***** Fragmento facilitado

En las dictaduras, el valor principal a defender es el del Orden Público, la paz social, la tranquilidad en las calles. Y, en segundo término, la justicia social. Pero, como la injusticia que toda dictadura lleva implícita en cuanto a limitaciones de las libertades individuales se refiere, acaba creando en el seno de la sociedad un movimiento de oposición, de ansia de libertad, de lucha contra la mordaza que las leyes suponen, acaban produciéndose movimientos clandestinos de liberación o de rebelión, dirigidos siempre por los que han aprendido a pensar por sí mismos y no han aceptado las prohibiciones del dictador, movimientos que, tarde o temprano, acaban saliendo a la luz y, al ser reprimidos con la violencia, saliendo a la calle y alterando el tan deseado orden público. Por esta razón, lo que más temen siempre los dictadores es eso, que la gente piense y quiera tener opinión propia distinta de la oficial y quiera expresarla y que se conozca por el resto de los ciudadanos.. Y, por eso, lo que más preocupa a los dictadores, su bien más preciado, es el orden público, la ausencia de voces discordantes, que tratan de acallar al instante, casi siempre de modo violento o, por lo menos, injusto.

También dentro de los regímenes autocráticos tienen cabida las monarquías absolutas, en las que el dictador hereda el cargo; y las llamadas ‘’dictaduras del proletariado’’, en las que el dictador asegura ostentar la representación de los ciudadanos que, realmente, no le han elegido para tal puesto.

Todas las dictaduras, lógicamente, tienden a desembocar en cierta oligarquía, pues el dictador necesita alguien que le defienda y le mantenga en el poder, y para eso se rodea de adictos que lo son porque a cambio reciben prebendas en forma de autoridad, poder, negocios, fama, etc., todo ello a costa de los ciudadanos de a pie, que nada pueden legalmente para terminar con tal situación. Por eso es tan difícil la salida de una dictadura que, casi siempre suele ser sangrienta y traumática. Y por eso la salida que en España tuvo lugar recientemente, tras cuarenta años de dictadura, ha sido ejemplar y modélica para muchos países del mundo.

Por supuesto, no hay que descartar la posibilidad de que un dictador tenga buenas intenciones o que sea buena persona y desee lo mejor para sus súbditos, lo cual sería rarísimo y moderaría los efectos negativos de su régimen. Pero, lo que es incuestionable es que la dictadura violenta la libertad humana en temas clave para la evolución, como son la educación, la cultura, la investigación y las libertades de todo tipo: de opinión, de reunión, de asociación, de oportunidades, de derechos y deberes, de desplazamiento, etc. Y eso es altamente negativo para la evolución de los súbditos.

**********
***** Registros

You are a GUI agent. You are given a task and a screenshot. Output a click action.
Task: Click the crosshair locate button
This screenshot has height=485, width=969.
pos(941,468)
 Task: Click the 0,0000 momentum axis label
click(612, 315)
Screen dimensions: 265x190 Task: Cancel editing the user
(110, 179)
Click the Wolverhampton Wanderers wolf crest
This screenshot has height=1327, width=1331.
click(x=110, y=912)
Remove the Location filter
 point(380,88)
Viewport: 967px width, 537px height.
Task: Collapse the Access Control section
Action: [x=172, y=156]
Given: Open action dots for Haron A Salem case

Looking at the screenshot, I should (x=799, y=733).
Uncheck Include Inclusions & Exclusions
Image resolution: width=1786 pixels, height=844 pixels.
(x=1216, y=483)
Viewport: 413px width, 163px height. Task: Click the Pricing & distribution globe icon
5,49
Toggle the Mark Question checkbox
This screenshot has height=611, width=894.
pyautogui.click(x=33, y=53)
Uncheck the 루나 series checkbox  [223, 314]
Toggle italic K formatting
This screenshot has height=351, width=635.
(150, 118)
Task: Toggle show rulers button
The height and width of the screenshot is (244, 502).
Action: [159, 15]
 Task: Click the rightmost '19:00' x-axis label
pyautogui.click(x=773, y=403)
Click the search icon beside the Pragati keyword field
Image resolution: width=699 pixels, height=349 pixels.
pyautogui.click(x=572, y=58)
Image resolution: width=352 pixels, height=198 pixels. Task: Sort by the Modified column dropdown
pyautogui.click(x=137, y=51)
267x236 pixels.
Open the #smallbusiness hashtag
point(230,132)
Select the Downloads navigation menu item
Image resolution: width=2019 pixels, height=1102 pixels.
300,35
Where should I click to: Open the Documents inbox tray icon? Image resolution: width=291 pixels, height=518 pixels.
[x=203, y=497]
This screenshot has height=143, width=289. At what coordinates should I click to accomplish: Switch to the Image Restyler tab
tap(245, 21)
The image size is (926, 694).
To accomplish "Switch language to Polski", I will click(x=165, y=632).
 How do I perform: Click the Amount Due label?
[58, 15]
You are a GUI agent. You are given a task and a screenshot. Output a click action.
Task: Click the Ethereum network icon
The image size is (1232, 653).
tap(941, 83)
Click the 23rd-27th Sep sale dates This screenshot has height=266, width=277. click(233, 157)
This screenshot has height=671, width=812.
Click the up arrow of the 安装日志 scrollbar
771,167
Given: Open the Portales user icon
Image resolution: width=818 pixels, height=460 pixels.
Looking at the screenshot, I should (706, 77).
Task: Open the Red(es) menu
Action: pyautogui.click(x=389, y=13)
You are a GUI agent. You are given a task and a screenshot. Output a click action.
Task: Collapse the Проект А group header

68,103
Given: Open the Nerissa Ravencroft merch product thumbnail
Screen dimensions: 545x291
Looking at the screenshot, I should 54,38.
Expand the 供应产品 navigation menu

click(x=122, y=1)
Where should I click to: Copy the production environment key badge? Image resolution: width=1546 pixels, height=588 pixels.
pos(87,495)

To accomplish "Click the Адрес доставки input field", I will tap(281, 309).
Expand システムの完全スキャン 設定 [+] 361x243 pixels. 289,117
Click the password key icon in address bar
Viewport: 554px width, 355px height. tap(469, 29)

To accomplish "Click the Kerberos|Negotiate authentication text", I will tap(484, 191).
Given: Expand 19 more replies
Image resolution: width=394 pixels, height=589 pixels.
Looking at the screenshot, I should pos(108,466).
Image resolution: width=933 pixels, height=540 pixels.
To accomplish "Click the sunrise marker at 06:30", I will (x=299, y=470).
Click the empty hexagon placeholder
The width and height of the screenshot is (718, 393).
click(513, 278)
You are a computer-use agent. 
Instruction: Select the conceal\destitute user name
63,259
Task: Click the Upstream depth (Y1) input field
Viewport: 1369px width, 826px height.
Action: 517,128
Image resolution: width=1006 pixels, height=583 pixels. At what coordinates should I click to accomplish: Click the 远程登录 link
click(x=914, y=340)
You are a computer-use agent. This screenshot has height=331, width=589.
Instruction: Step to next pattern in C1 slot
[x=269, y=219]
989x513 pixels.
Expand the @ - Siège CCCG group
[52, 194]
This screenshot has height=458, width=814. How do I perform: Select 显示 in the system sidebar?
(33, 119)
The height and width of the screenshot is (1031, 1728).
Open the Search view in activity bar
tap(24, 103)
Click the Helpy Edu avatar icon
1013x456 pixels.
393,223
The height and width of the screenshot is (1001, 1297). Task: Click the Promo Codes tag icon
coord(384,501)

**********

- Tareas pendientes
**A.** Devuelve sin cambios el pasaje del texto sobre las dictaduras que va desde "Por supuesto, no" hasta "de los súbditos.".
**B.** Indica si cada afirmación concuerda con el texto sobre las dictaduras, respondiendo sí o no y citando entre comillas las palabras del texto que lo deciden. (i) En las monarquías absolutas el dictador hereda el cargo. (ii) La salida de una dictadura suele ser pacífica y sencilla. (iii) La justicia social es el valor principal que defienden las dictaduras.
El listado no hace falta para resolver nada.

- Soluciones por tarea
**A.**
Por supuesto, no hay que descartar la posibilidad de que un dictador tenga buenas intenciones o que sea buena persona y desee lo mejor para sus súbditos, lo cual sería rarísimo y moderaría los efectos negativos de su régimen. Pero, lo que es incuestionable es que la dictadura violenta la libertad humana en temas clave para la evolución, como son la educación, la cultura, la investigación y las libertades de todo tipo: de opinión, de reunión, de asociación, de oportunidades, de derechos y deberes, de desplazamiento, etc. Y eso es altamente negativo para la evolución de los súbditos.

**B.**
(i) Sí: "las monarquías absolutas, en las que el dictador hereda el cargo".
(ii) No: "es tan difícil la salida de una dictadura que, casi siempre suele ser sangrienta y traumática".
(iii) No: "el valor principal a defender es el del Orden Público, la paz social, la tranquilidad en las calles. Y, en segundo término, la justicia social".